- Morse High School

Location
- 6905 Skyline Drive San Diego, California 92114 United States 32°42′00″N 117°02′53″W﻿ / ﻿32.7°N 117.0480556°W

Information
- Established: 1962
- School board: San Diego Unified School District
- Principal: Cynthia Larkin
- Teaching staff: 76.03 (FTE)
- Grades: 9-12
- Enrollment: 1,614 (2023–2024)
- Student to teacher ratio: 21.23
- Campus: Urban
- Colors: Navy, gold, and white
- Mascot: Tiger
- Newspaper: The Morse Code
- Yearbook: The Morse Key
- Website: Morse High School
- Samuel F.B. Morse High School

= Morse High School (California) =

Public high school in San Diego, California, United States

Samuel F. B. Morse High School is an urban public high school in the Skyline neighborhood of southeastern San Diego, California. It serves grades 9–12 in the American K-12 education system. Morse, which serves a predominantly socioeconomically-disadvantaged student population, has produced several notable athletes among its alumni.

==History==
Encanto Hill Farms

The area where Morse would eventually be built was once farmland owned and cultivated by the Ito family, called Encanto Hill Farms. The family grew acres of avocados, squash, string beans, and bell peppers. They were neighbors with four other Japanese families who also farmed. Development pressure and other factors led to the disappearance of Japanese American farmers south of Interstate 8.

Opening

Named after the inventor Samuel Finley Breese Morse, Morse High first opened its doors in 1962 to 1,200 freshmen, sophomores, and juniors. The Skyline neighborhood was only recently established, and it would take years for the vacant lots to be developed. The principal of the school was Thomas E. Walt. In attendance for the school's dedication in 1962 was Leila Morse, the granddaughter of Samuel F.B. Morse.

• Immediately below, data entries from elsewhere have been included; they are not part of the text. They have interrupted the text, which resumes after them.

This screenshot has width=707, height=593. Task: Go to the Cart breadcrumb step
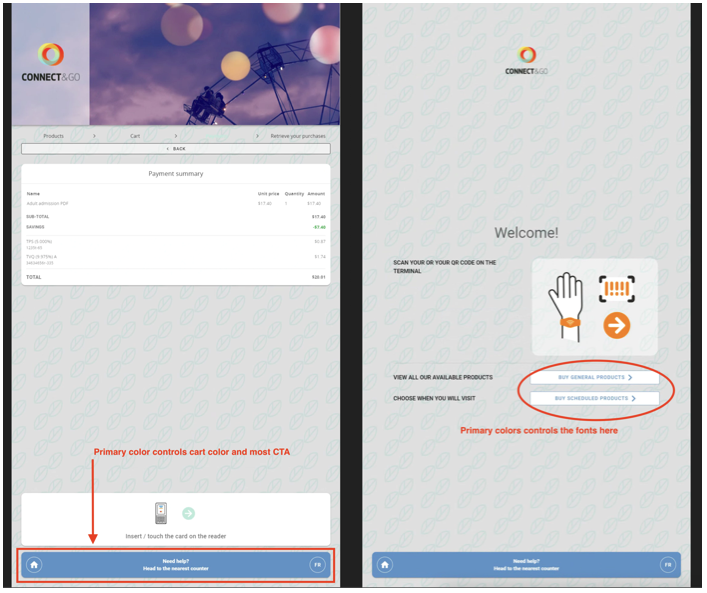pos(135,135)
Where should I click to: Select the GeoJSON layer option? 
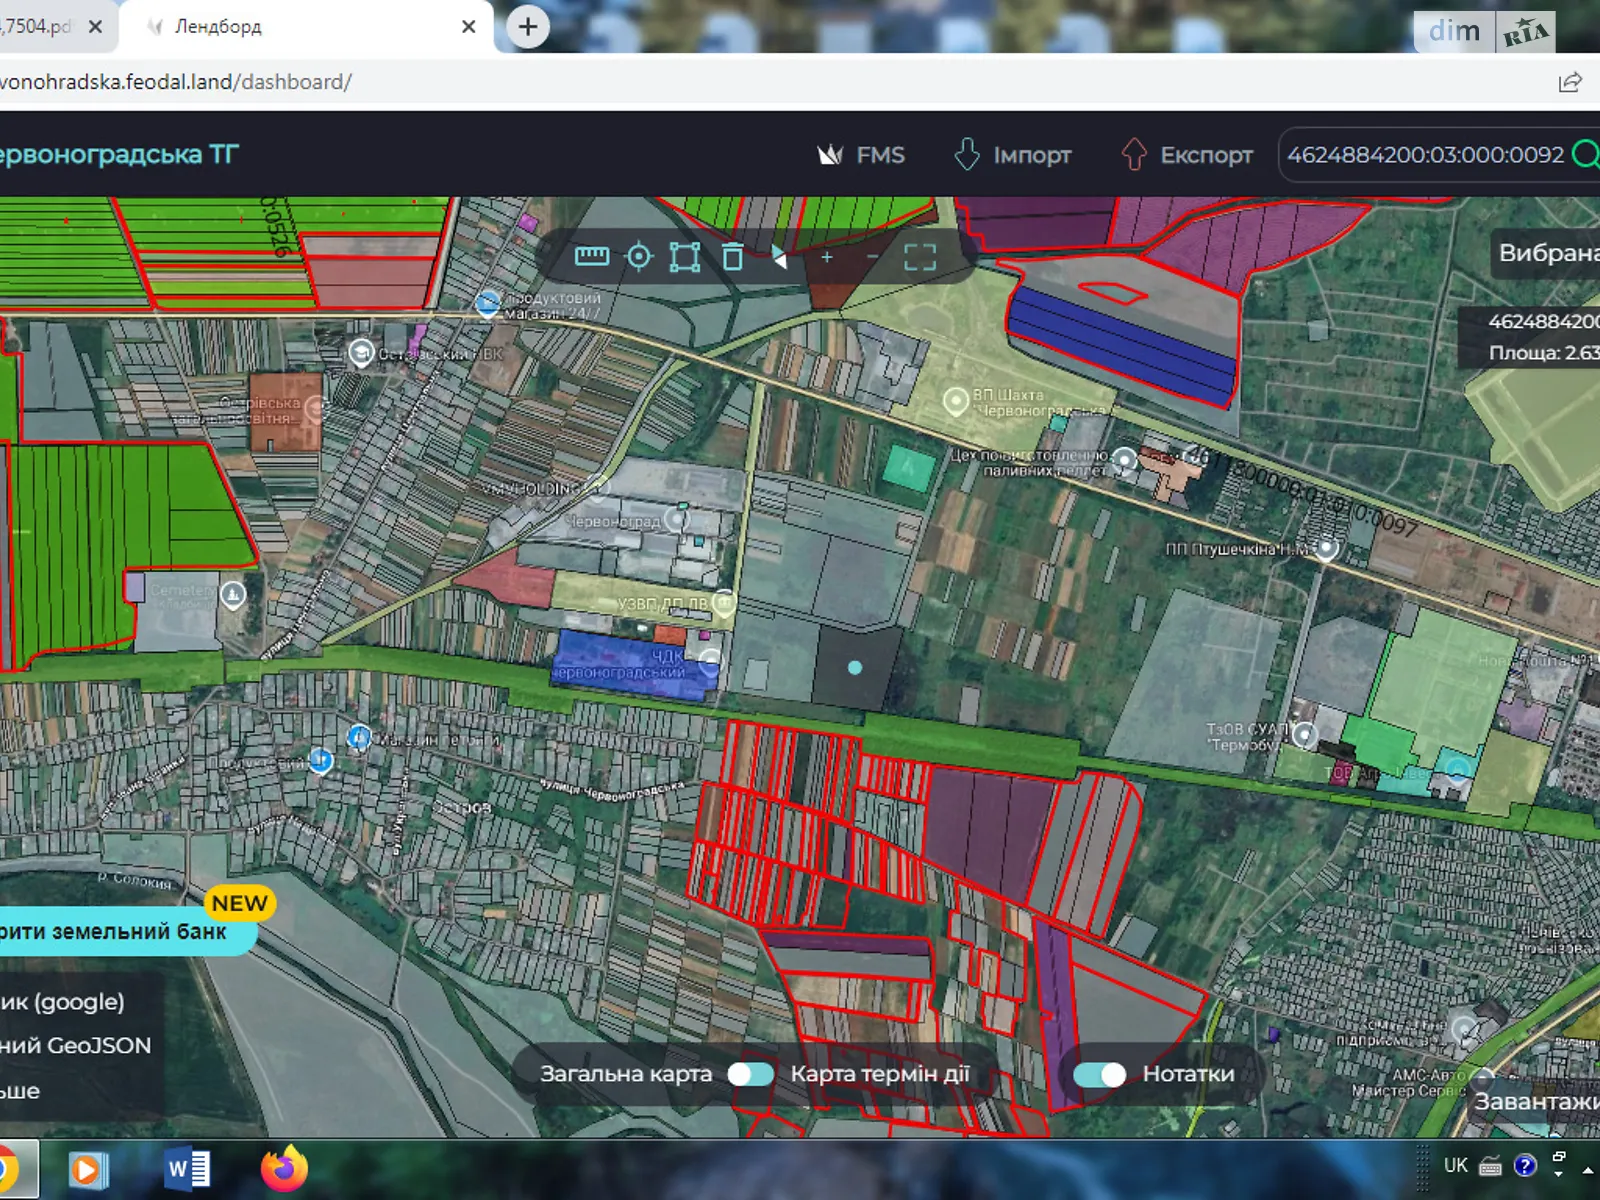point(76,1045)
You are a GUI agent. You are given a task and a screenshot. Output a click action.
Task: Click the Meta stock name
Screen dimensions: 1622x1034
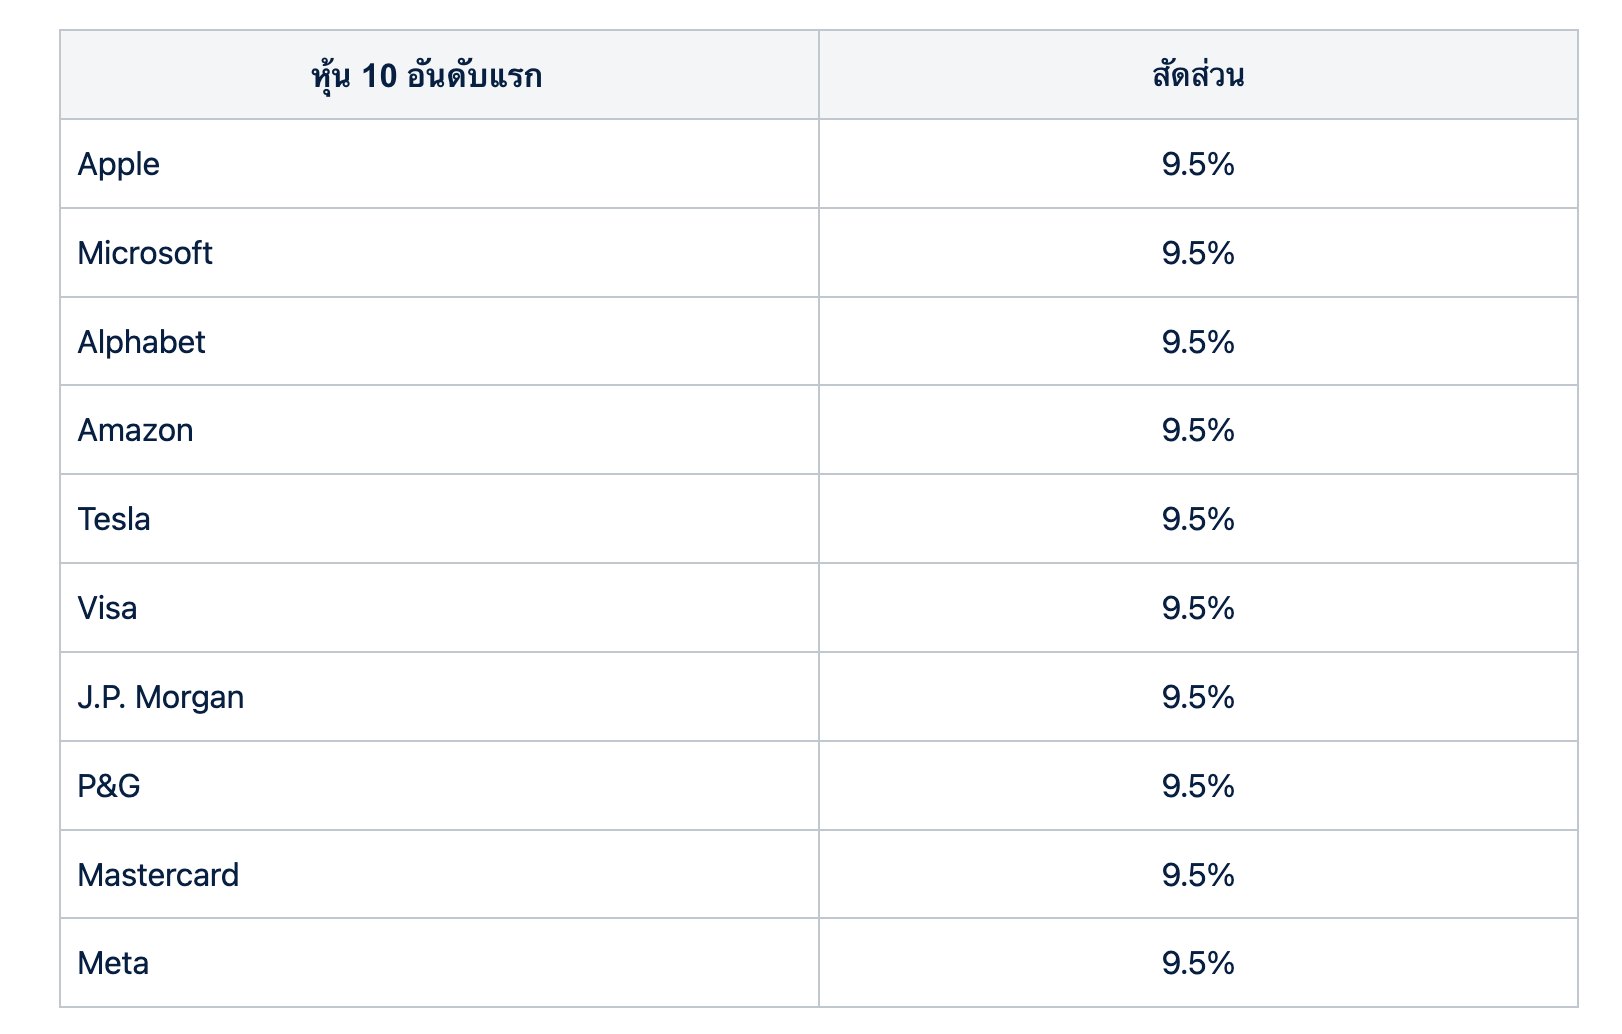point(113,963)
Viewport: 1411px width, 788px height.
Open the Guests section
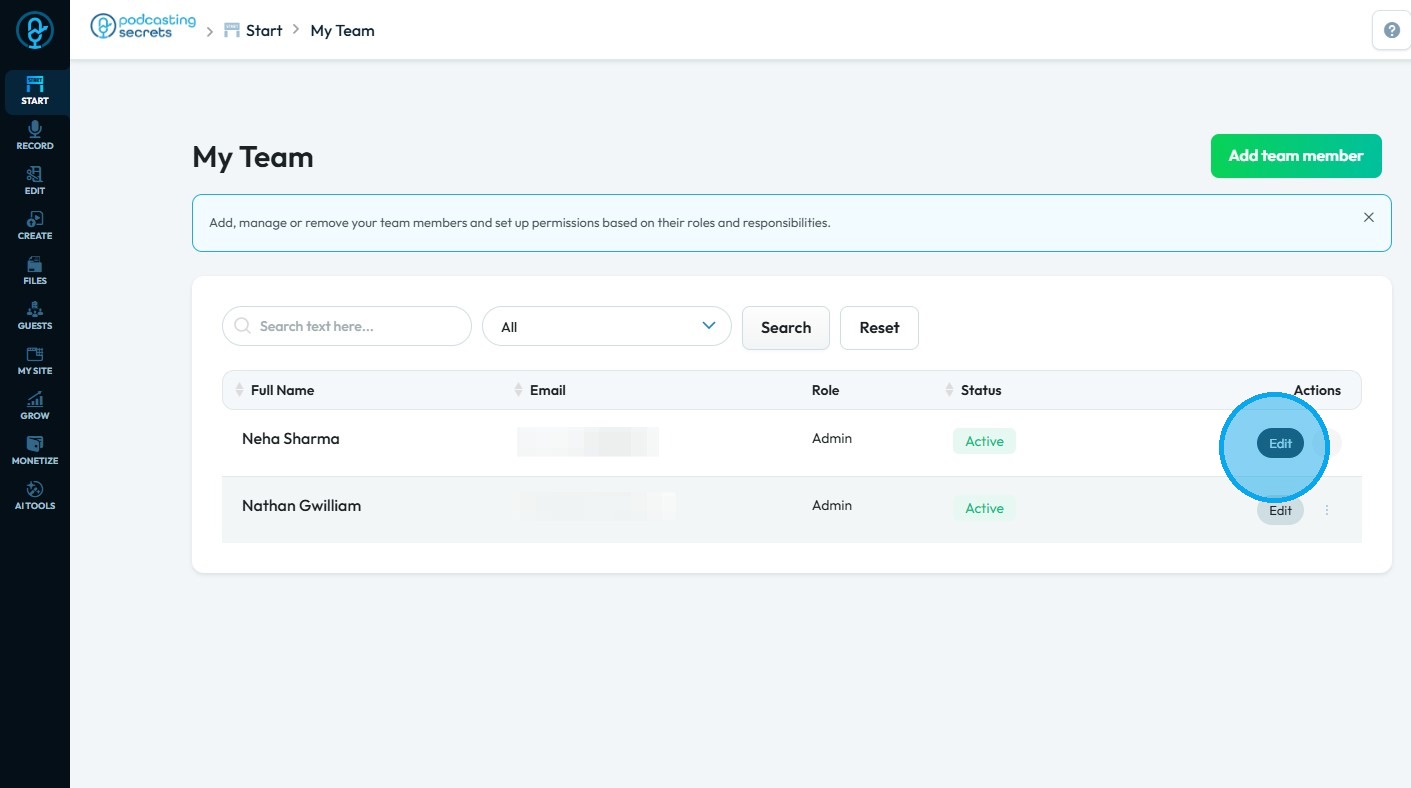[x=34, y=315]
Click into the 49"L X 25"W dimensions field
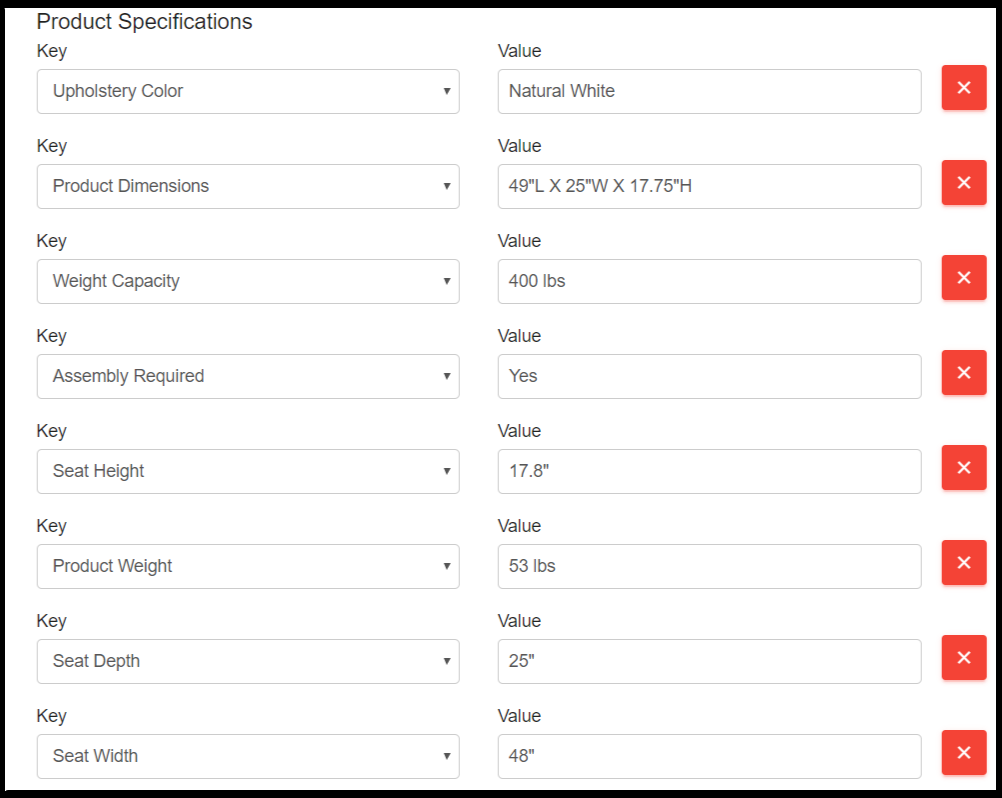Image resolution: width=1002 pixels, height=798 pixels. [709, 187]
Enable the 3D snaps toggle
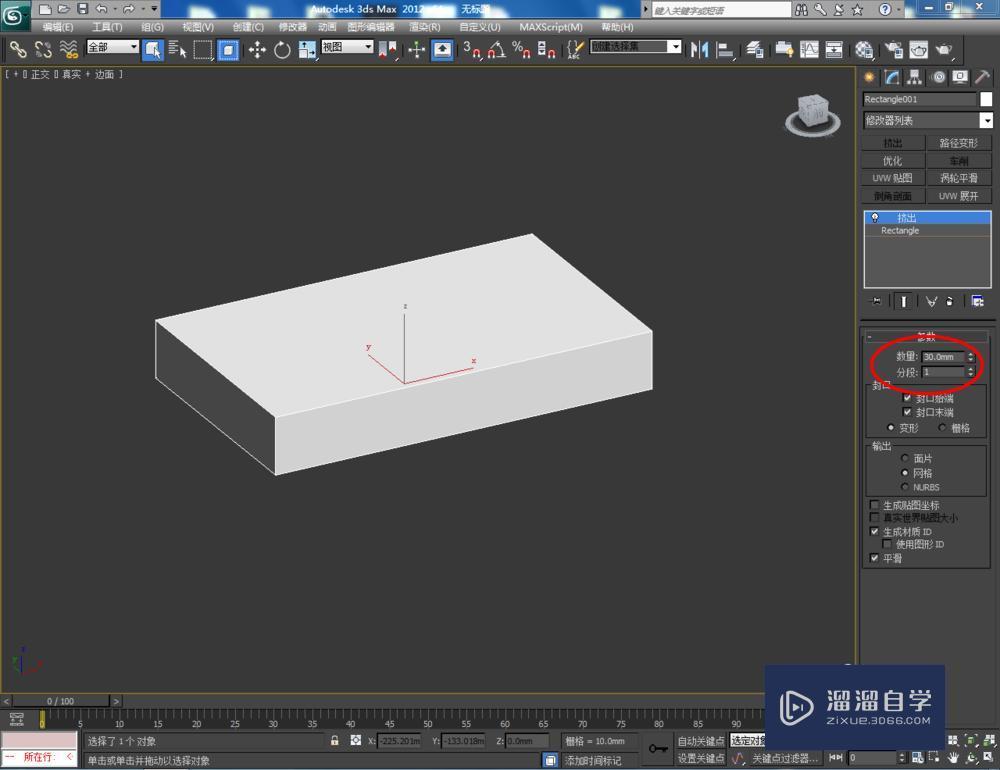The width and height of the screenshot is (1000, 770). (474, 48)
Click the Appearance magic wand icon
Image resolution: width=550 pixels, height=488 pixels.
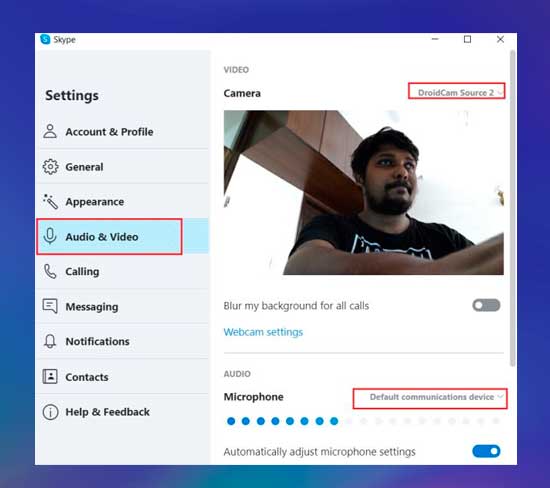(x=50, y=201)
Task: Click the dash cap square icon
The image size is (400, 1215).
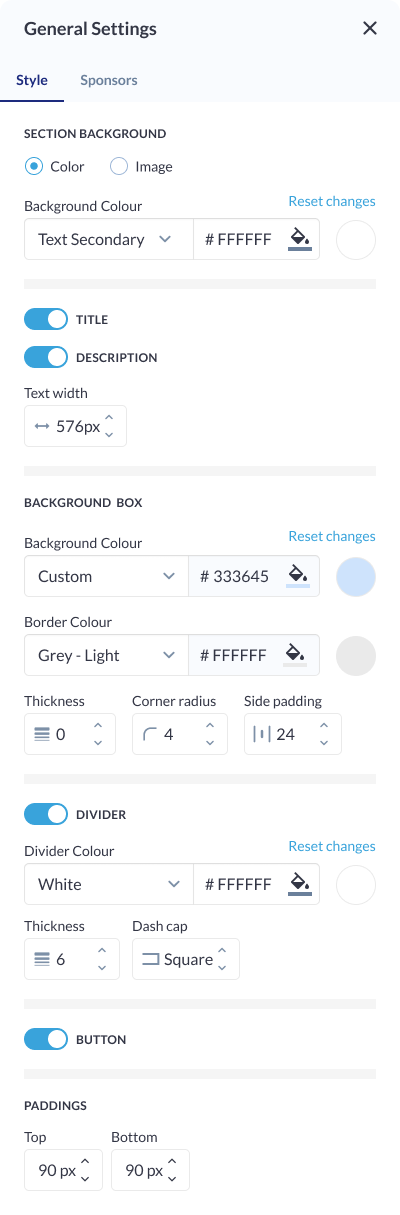Action: [x=151, y=959]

Image and perceptions in the 1990s

Morse was not immune to the gang-violence that plagued Southeast San Diego throughout the 1980s and 1990s. A highly publicized execution-style double-homicide that occurred on Morse's front lawn in 1992, in addition to the school's campus serving as a geographical locus of several major gangs in the area (for which many of its students were members of or associated with), painted Morse in an entirely negative light.
A staff member noted these points in a 1992 interview, acknowledging the perception of the school, but also naming its reality:
When people hear the name ‘Morse High School,’ they immediately think of shooting, drug activity, violence — you name it. They don’t realize that this campus is a beautiful campus; it’s a sanctuary for these students. We don’t have scandals here, because the students respect this campus — it’s theirs. And it’s the only place they can go that is free for them. We don’t have problems on this campus, not the kind people think.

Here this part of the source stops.